The Civic Data Warehouse (CDW) is an open-source data warehousing project that ingests, normalizes, and stores public civic data from the City of St. Louis. The goal is to build a clean, queryable real estate database from raw government data sources — parcel records, building attributes, permits, property sales, inspections, and more.
The project uses Apache Airflow (via the Astronomer CLI) to orchestrate ETL pipelines that download public data files, stage them into a local PostgreSQL data warehouse, and transform them into a normalized schema. Documentation specific to the data model and legacy ETL logic can be found in the documentation/ directory.
- Astro CLI — the Astronomer command-line tool for running Airflow locally
- Docker Desktop
>= v18.09
The Astro CLI wraps Docker Compose to provide a one-command local Airflow environment. Key commands:
| Command | Description |
|---|---|
astro dev start |
Start all containers (Airflow + CDW services) |
astro dev stop |
Stop all containers |
astro dev restart |
Restart the environment |
astro dev logs |
Tail logs from Airflow containers |
astro dev bash |
Open a shell in the Airflow scheduler container |
astro dev run |
Run a single Airflow CLI command |
For full CLI reference, see the Astro CLI documentation.
- Install the Astro CLI and Docker Desktop using the links above.
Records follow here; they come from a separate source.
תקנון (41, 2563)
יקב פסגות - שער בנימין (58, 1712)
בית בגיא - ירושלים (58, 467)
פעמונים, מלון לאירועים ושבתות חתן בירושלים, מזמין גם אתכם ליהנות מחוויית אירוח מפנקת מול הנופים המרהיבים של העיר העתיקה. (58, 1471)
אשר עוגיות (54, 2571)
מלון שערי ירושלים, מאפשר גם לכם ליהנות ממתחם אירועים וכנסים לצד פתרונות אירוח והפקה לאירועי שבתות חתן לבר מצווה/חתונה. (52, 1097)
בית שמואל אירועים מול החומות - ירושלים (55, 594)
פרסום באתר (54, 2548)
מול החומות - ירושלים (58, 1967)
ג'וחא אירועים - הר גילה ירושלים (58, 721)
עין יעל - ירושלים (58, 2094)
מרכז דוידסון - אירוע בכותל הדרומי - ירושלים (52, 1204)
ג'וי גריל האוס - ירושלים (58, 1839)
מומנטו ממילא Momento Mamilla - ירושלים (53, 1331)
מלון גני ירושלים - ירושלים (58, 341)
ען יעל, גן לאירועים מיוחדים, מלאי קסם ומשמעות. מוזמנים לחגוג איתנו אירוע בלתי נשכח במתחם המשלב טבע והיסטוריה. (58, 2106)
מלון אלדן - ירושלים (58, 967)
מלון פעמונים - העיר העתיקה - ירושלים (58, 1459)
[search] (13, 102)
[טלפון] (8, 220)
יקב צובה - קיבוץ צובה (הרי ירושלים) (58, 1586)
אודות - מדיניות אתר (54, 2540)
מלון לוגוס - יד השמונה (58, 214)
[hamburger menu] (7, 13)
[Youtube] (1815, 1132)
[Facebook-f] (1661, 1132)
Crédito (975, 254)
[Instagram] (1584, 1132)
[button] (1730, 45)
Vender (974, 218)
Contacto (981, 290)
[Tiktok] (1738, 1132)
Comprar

- Copy the example settings file:
cp airflow_settings.yaml.example airflow_settings.yaml - Start the project:
astro dev start - Open the Airflow UI at http://localhost:8080 (username:
admin, password:admin).
Beyond the standard Airflow containers (scheduler, API server, DAG processor, triggerer, and Airflow metadata Postgres), the docker-compose.override.yml defines two additional services that make up the CDW data platform:
A local AWS S3 emulator that serves as the landing zone for raw data files. The govt_file_download DAG downloads public data and uploads it here. The staging_table_prep DAG reads from here to populate staging tables.
- Image:
gresau/localstack-persist:latest(data persists across restarts via a Docker volume) - Service: S3 only
- Bucket:
civic-data-warehouse-lz(auto-created on startup by thelocalstack-initcontainer)
| Connection Details | |
|---|---|
From Airflow (conn_id: s3_datalake) |
Endpoint: http://localstack:4566, Region: us-east-1, Access Key: test, Secret Key: test |
| Direct access from host | Endpoint: http://localhost:4566, e.g. aws --endpoint-url=http://localhost:4566 s3 ls s3://civic-data-warehouse-lz/ (use AWS_ACCESS_KEY_ID=test AWS_SECRET_ACCESS_KEY=test) |
A dedicated Postgres 15 instance that serves as the data warehouse itself. This is separate from Airflow's internal metadata database. It contains three schemas:
staging— raw data loaded directly from S3 CSVscurrent— normalized tables (parcel, building, unit, address, legal_entity, etc.)history— historical snapshots of the current schema
| Connection Details | |
|---|---|
From Airflow (conn_id: cdw-dev) |
Host: cdw-postgres, Port: 5432, Database: cdw, User: cdw_user, Password: cdw_password |
| Direct access from host | psql -h localhost -p 5433 -U cdw_user -d cdw (password: cdw_password). Note: mapped to host port 5433 to avoid conflict with Airflow's Postgres on 5432. |
All DAGs are manually triggered (schedule=None) unless noted otherwise. They should be run in the order listed below for initial setup.
File: dags/create_cdw_databases.py
Creates the three CDW schemas (staging, current, history) and a utility function for truncating tables. Run this once before any other DAG.
Task order: create_staging > create_data_prep > create_history > create_truncate_tables_function
File: dags/govt_file_download.py
Downloads public civic data files from stlouis-mo.gov, unzips archives, converts .mdb (Microsoft Access) files to CSVs, and uploads everything to the civic-data-warehouse-lz S3 bucket. Sources include:
- Parcel/assessor data (
prcl.zip) - Building permits (last 30 days)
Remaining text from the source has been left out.